Но в самом конце месяца, когда я уходила с работы и спускалась с крыльца, меня неожиданно окликнула знакомая, и я, хоть и держалась за перила крепко, а все-таки — оступилась. Нет, ногу я не подвернула на этот раз. Но ступеньки были покрыты полуразбитой керамической плиткой, и щиколотку я ободрала основательно. Знакомая уже стояла рядом, причитая, подзывая охранника, кто-то еще суетился возле меня, предлагая помощь, а я разглядывала рану, где едва проступали мелкие капельки крови, — пятно вышло точь-в-точь такое же, какое было у меня когда-то.
Этот случай заставил меня задуматься. Выходит, кое-что я все-таки изменить могу. Кое-что, но не все. Но мне не пришлось долго лечить ногу, и боль была не такая адская, как если бы я ее еще и подвернула. Значит, что-то в моих силах. Случай раздосадовал меня, но и вселил уверенность, что со временем я научусь менять какие-то вещи в своей судьбе. Обязательно научусь.
Но если все эти мелкие шрамы оставались у меня, значит, они оставались и у всех, кого я должна была повстречать. Не знаю, были ли какие-либо отметины у Эльзы, но у Николая-то точно были шрамы. Один — на запястье правой руки, редкий, похожий на три точки в ряд, там, где обычно носят часы. С детства. «Девчонка, — говорил он. — Злая девчонка».

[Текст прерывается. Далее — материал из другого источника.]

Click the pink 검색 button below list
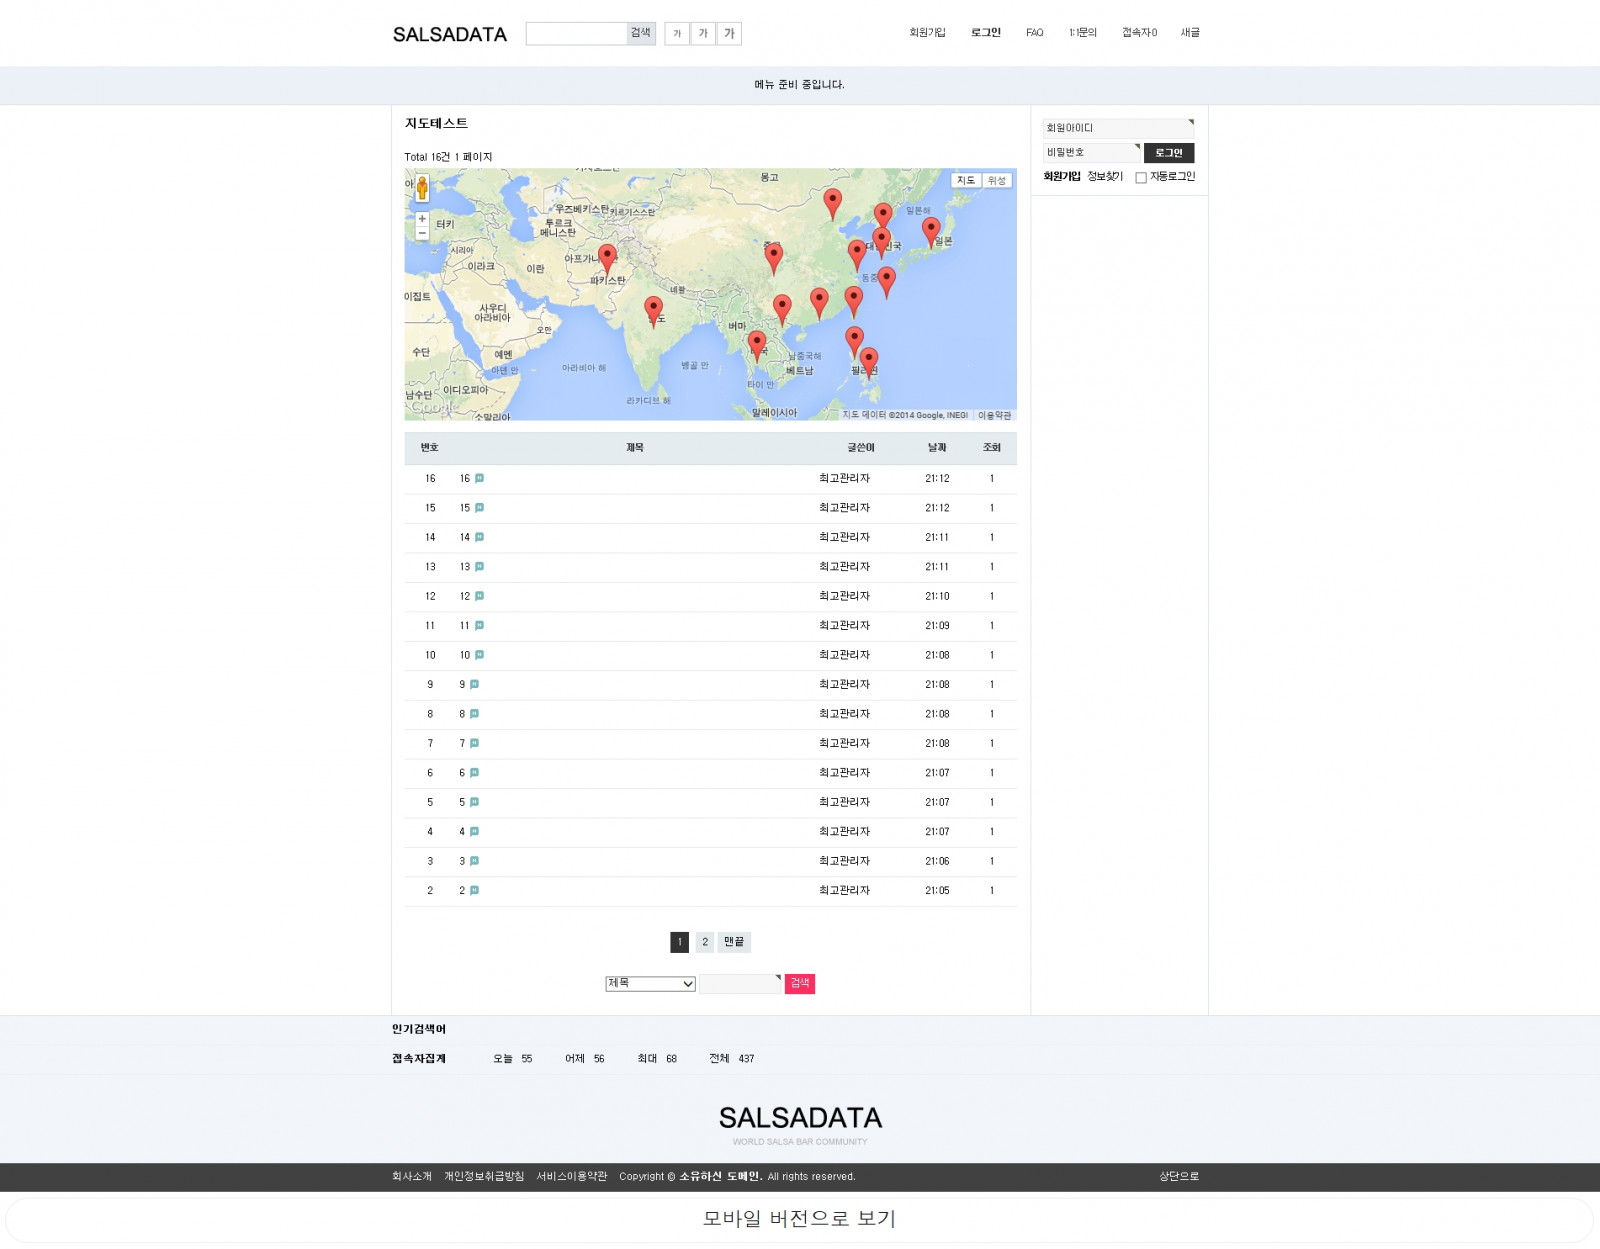This screenshot has width=1600, height=1249. (800, 984)
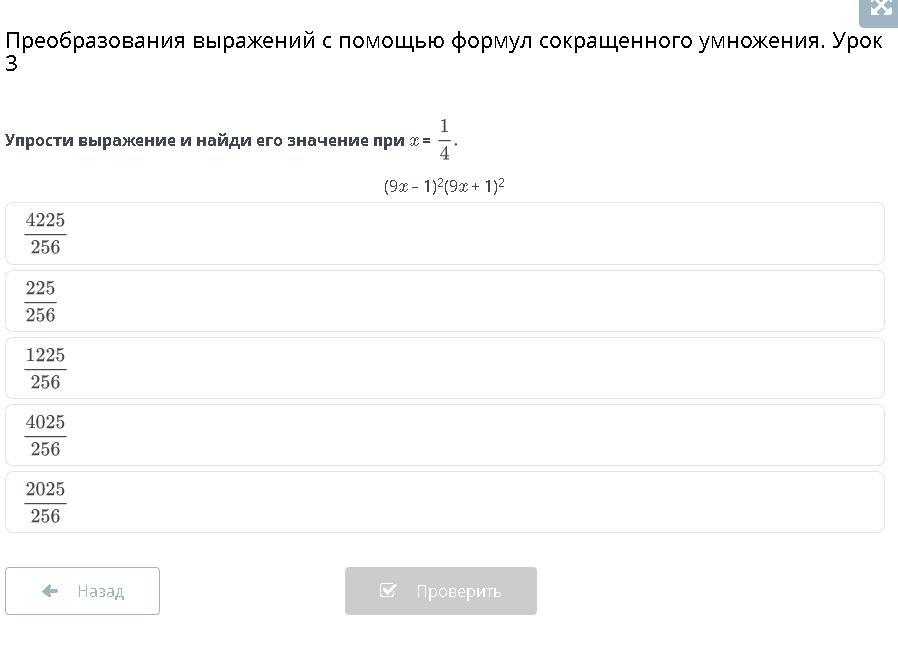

Я осторожно потрогал запястье. Я всегда помнил, что это была собака. Соседский терьер. Он вцепился мне в руку, когда я пошел в первый класс. Три точки остались сверху запястья, а снизу ее зубы впились в жесткий манжет, поэтому следов не осталось. Я всегда помнил, что это была собака, и только теперь вдруг вспомнил, как это было на самом деле.
Я забросил мяч на участок соседей и побежал за ним, не подозревая об опасности. Их собака — небольшая, лохматая, безобидная, сопровождала меня на некотором отдалении, настороженно следя за каждым моим движением. Особенно ей не по нраву было, когда я заглядывал под кусты. Я нашел свой мяч, наконец, и двинулся было обратно, когда на пороге возникла соседская девчонка — вечная плакса и вредина, подбежала ко мне и завопила, ухватив мой мяч обеими руками: «Отдай!»
Я потянул мяч к себе, она к себе, и собака, о которой я успел позабыть, тяпнула меня за руку…
А еще он рассказывал, что у него остался шрам…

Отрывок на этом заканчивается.